Possiamo solo crescere, ampliare il nostro raggio di partnership e collaborazioni che già oggi spazia su realtà che producono diversi materiali: dalle vernici ad acqua per il parquet, al legno, all’alluminio, sia per interni che per esterni, ecc… Anche in termini di fatturato non possiamo che crescere, guardando a come innovare e migliorare ancora di più la filiera. Al centro ci deve sempre essere il rispetto per il cliente e per le persone e credo che oggi le PMI e le startup, che nel frattempo si sono specializzate sul tema del riciclo, possano davvero fare la differenza da tanti punti di vista.
Cosa ha significato, per te, la vittoria del premio Gammadonna?

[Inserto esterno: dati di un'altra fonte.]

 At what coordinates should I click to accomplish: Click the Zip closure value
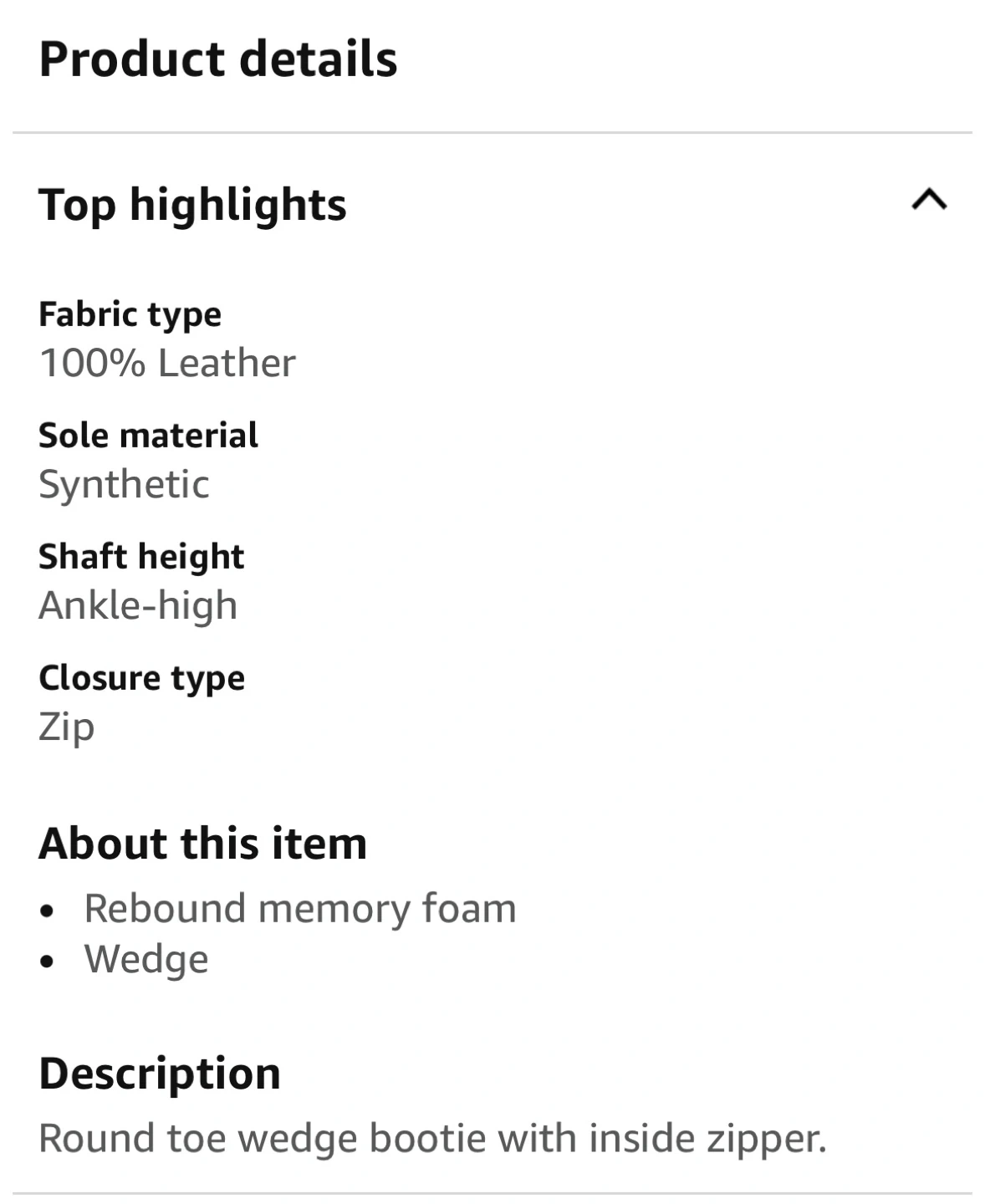[66, 726]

È stato un onore e un riconoscimento. Io mi sono sempre sentita un po’ controcorrente, ho sempre voluto innovare, ci ho sempre provato senza restare chiusa in confini netti. La scelta di puntare sull’innovazione come fattore di sviluppo d’impresa, prima ancora di essere un’esigenza commerciale, per me è stata un’esigenza personale, la sentivo nel mio DNA. Innovare non è solo indispensabile ma anche gratificante, anche sul piano sociale. Si tratta di un contributo fondamentale per il miglioramento della vita delle persone. E spesso le imprenditrici fanno più fatica rispetto ai colleghi di genere maschile ad affermarsi: devono superare le aspettative legate alle consuetudini. In alcuni casi uscire dalla comfort zone è necessario per raggiungere quella che io definisco la ‘happy zone’.